Die had even nodig om bij zijn positieven te komen, maar toen het lawaai op de gang de geluiden van het vuurgevecht begon te overstemmen, en er even later ook op hun deur werd gebonkt, begreep hij dat er een beslissend moment in de kaping was aangebroken. Hij sprong uit het bed, schoot zijn broek aan en wilde de deur open doen. Maar Brenda riep: ‘Stop! Niet opendoen!’
Olaf draaide zich naar haar om.
‘Waarom niet?’
‘Daarom niet! Ze schieten je kapot!’
Olaf probeerde te verstaan wat de stemmen op de gang riepen.
‘Ze willen ons geloof ik in de eetzaal hebben.’
‘Nee!’ zei Brenda, en ze schudde heftig haar hoofd. ‘Doen we niet. Zolang er geschoten wordt blijven we hier binnen. Dat is veel veiliger.’

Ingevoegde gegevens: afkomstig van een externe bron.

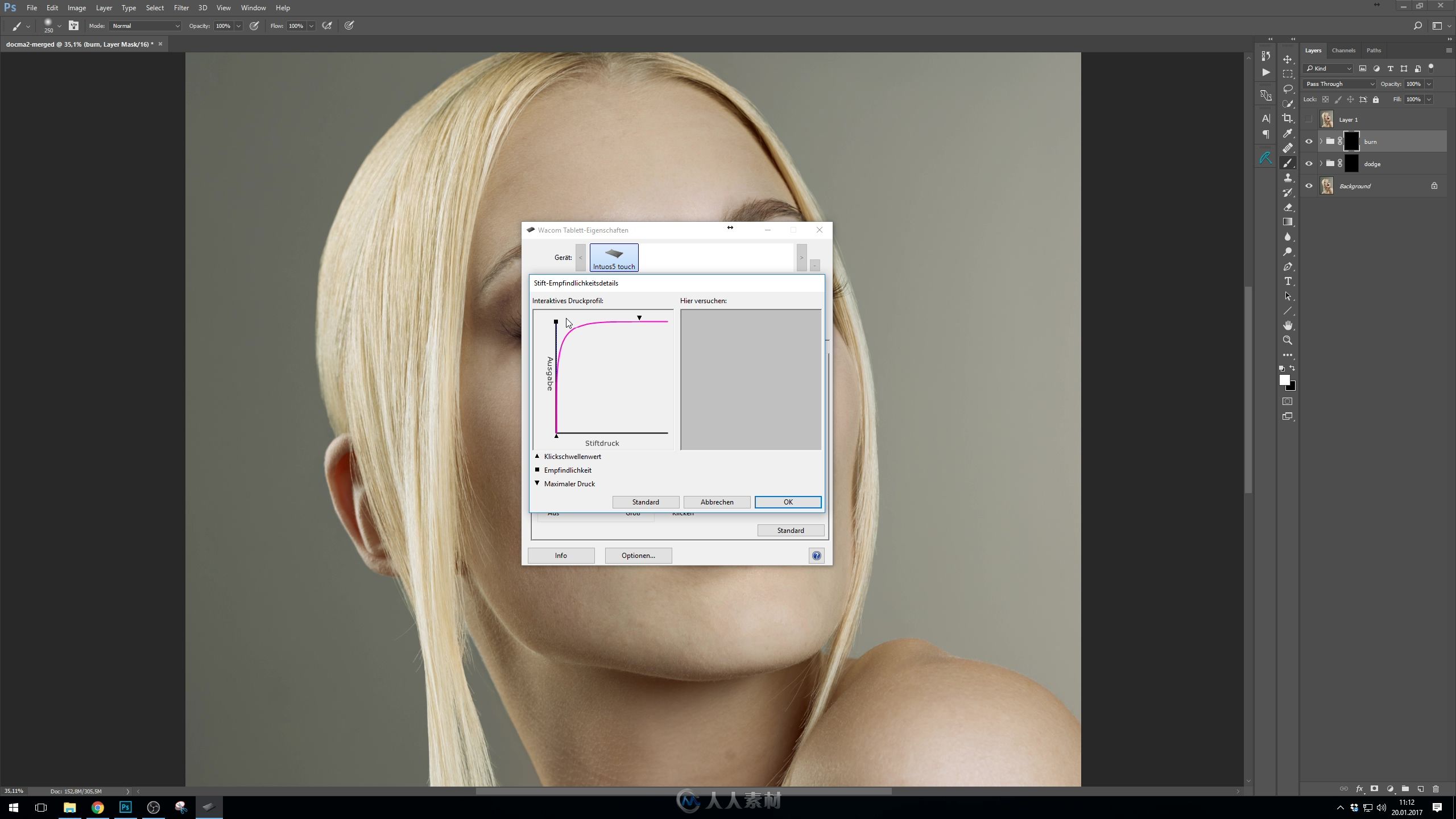Toggle visibility of Background layer
The height and width of the screenshot is (819, 1456).
[1308, 186]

De plotse resoluutheid van zijn vrouw verraste Olaf. Een moment stond hij besluiteloos naast het bed. Toen kwam hij tot de conclusie dat ze gelijk had: de deur zat van binnenuit op slot, en dat ze hem in zouden trappen leek hem onwaarschijnlijk.
Hij liet zich terugzakken op het bed.
‘Zou de bevrijdingsoperatie zijn begonnen?’ vroeg hij zich af.
Brenda klauwde zich vast aan haar kussen, ze nam de foetushouding aan en luisterde met grote angstogen naar het lawaai van veraf en dichtbij. Het leek of het hele schip plotseling in beroering was, alsof er overal tegelijk paniek was uitgebroken. Wat was er allemaal gaande?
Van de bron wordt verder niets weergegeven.